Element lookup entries
***

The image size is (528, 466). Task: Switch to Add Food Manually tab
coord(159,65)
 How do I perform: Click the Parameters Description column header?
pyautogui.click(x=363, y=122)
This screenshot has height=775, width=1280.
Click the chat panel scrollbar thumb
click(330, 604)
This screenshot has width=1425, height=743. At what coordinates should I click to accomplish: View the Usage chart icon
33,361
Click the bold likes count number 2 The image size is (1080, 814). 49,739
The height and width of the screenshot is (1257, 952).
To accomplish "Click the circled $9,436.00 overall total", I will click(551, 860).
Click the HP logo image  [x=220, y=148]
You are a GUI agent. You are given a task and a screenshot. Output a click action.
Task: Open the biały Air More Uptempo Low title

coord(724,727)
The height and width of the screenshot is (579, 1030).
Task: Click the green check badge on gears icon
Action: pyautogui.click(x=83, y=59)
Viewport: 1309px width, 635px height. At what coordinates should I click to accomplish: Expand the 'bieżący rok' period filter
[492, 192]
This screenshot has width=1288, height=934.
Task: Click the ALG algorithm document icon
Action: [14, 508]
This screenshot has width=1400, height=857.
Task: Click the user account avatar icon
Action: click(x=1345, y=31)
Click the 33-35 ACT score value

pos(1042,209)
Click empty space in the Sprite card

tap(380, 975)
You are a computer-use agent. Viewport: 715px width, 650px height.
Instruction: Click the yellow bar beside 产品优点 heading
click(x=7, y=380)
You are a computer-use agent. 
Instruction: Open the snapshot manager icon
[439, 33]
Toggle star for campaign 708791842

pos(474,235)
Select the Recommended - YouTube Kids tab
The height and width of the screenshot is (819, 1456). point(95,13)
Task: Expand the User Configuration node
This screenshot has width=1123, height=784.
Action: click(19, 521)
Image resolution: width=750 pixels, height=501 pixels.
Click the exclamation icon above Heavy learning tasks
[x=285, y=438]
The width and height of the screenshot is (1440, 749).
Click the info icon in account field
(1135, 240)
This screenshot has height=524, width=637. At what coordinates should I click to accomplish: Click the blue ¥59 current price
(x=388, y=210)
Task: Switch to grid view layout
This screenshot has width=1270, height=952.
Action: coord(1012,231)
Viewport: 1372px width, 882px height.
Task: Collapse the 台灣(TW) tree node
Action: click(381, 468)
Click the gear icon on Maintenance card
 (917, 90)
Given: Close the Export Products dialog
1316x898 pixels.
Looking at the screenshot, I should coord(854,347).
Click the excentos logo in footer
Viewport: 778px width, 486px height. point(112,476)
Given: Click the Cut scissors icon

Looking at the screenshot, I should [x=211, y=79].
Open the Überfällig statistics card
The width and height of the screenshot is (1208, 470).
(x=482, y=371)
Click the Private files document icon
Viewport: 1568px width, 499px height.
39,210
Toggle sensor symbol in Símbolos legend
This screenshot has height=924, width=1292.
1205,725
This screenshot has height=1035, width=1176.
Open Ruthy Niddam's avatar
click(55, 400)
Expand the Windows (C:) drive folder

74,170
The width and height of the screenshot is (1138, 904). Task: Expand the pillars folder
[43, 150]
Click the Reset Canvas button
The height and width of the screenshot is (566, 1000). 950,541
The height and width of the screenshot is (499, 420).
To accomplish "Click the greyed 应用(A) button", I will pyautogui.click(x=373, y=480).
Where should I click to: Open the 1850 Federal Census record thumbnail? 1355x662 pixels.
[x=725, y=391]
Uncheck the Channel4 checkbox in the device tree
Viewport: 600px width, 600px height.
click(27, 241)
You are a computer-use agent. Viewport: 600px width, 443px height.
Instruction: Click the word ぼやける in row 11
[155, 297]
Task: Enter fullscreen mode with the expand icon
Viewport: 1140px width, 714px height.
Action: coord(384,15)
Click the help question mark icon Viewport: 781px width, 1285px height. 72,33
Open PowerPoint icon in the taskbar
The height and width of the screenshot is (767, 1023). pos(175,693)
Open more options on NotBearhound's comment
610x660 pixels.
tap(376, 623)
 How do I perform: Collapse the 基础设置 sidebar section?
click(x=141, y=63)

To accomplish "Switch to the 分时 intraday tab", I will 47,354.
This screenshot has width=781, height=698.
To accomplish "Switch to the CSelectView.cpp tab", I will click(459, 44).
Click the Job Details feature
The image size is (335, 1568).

***

What you will do:
Can you rewrite all the entries above with every "Instruction" changed to "Command" and nothing else altered?

Correct answer:
The image size is (528, 466). Task: Switch to Add Food Manually tab
coord(159,65)
 How do I perform: Click the Parameters Description column header?
pyautogui.click(x=363, y=122)
This screenshot has height=775, width=1280.
Click the chat panel scrollbar thumb
click(330, 604)
This screenshot has width=1425, height=743. At what coordinates should I click to accomplish: View the Usage chart icon
33,361
Click the bold likes count number 2 The image size is (1080, 814). 49,739
The height and width of the screenshot is (1257, 952).
To accomplish "Click the circled $9,436.00 overall total", I will click(551, 860).
Click the HP logo image  [x=220, y=148]
You are a GUI agent. You are given a task and a screenshot. Output a click action.
Task: Open the biały Air More Uptempo Low title

coord(724,727)
The height and width of the screenshot is (579, 1030).
Task: Click the green check badge on gears icon
Action: pyautogui.click(x=83, y=59)
Viewport: 1309px width, 635px height. At what coordinates should I click to accomplish: Expand the 'bieżący rok' period filter
[492, 192]
This screenshot has width=1288, height=934.
Task: Click the ALG algorithm document icon
Action: [14, 508]
This screenshot has width=1400, height=857.
Task: Click the user account avatar icon
Action: click(x=1345, y=31)
Click the 33-35 ACT score value

pos(1042,209)
Click empty space in the Sprite card

tap(380, 975)
You are a computer-use agent. Viewport: 715px width, 650px height.
Command: Click the yellow bar beside 产品优点 heading
click(x=7, y=380)
You are a computer-use agent. 
Command: Open the snapshot manager icon
[439, 33]
Toggle star for campaign 708791842

pos(474,235)
Select the Recommended - YouTube Kids tab
The height and width of the screenshot is (819, 1456). point(95,13)
Task: Expand the User Configuration node
This screenshot has width=1123, height=784.
Action: click(19, 521)
Image resolution: width=750 pixels, height=501 pixels.
Click the exclamation icon above Heavy learning tasks
[x=285, y=438]
The width and height of the screenshot is (1440, 749).
Click the info icon in account field
(1135, 240)
This screenshot has height=524, width=637. At what coordinates should I click to accomplish: Click the blue ¥59 current price
(x=388, y=210)
Task: Switch to grid view layout
This screenshot has width=1270, height=952.
Action: coord(1012,231)
Viewport: 1372px width, 882px height.
Task: Collapse the 台灣(TW) tree node
Action: click(381, 468)
Click the gear icon on Maintenance card
 (917, 90)
Given: Close the Export Products dialog
1316x898 pixels.
Looking at the screenshot, I should coord(854,347).
Click the excentos logo in footer
Viewport: 778px width, 486px height. point(112,476)
Given: Click the Cut scissors icon

Looking at the screenshot, I should [x=211, y=79].
Open the Überfällig statistics card
The width and height of the screenshot is (1208, 470).
(x=482, y=371)
Click the Private files document icon
Viewport: 1568px width, 499px height.
39,210
Toggle sensor symbol in Símbolos legend
This screenshot has height=924, width=1292.
1205,725
This screenshot has height=1035, width=1176.
Open Ruthy Niddam's avatar
click(55, 400)
Expand the Windows (C:) drive folder

74,170
The width and height of the screenshot is (1138, 904). Task: Expand the pillars folder
[43, 150]
Click the Reset Canvas button
The height and width of the screenshot is (566, 1000). 950,541
The height and width of the screenshot is (499, 420).
To accomplish "Click the greyed 应用(A) button", I will pyautogui.click(x=373, y=480).
Where should I click to: Open the 1850 Federal Census record thumbnail? 1355x662 pixels.
[x=725, y=391]
Uncheck the Channel4 checkbox in the device tree
Viewport: 600px width, 600px height.
click(27, 241)
You are a computer-use agent. Viewport: 600px width, 443px height.
Command: Click the word ぼやける in row 11
[155, 297]
Task: Enter fullscreen mode with the expand icon
Viewport: 1140px width, 714px height.
Action: coord(384,15)
Click the help question mark icon Viewport: 781px width, 1285px height. 72,33
Open PowerPoint icon in the taskbar
The height and width of the screenshot is (767, 1023). pos(175,693)
Open more options on NotBearhound's comment
610x660 pixels.
tap(376, 623)
 How do I perform: Collapse the 基础设置 sidebar section?
click(x=141, y=63)

To accomplish "Switch to the 分时 intraday tab", I will 47,354.
This screenshot has width=781, height=698.
To accomplish "Switch to the CSelectView.cpp tab", I will click(459, 44).
Click the Job Details feature
The image size is (335, 1568).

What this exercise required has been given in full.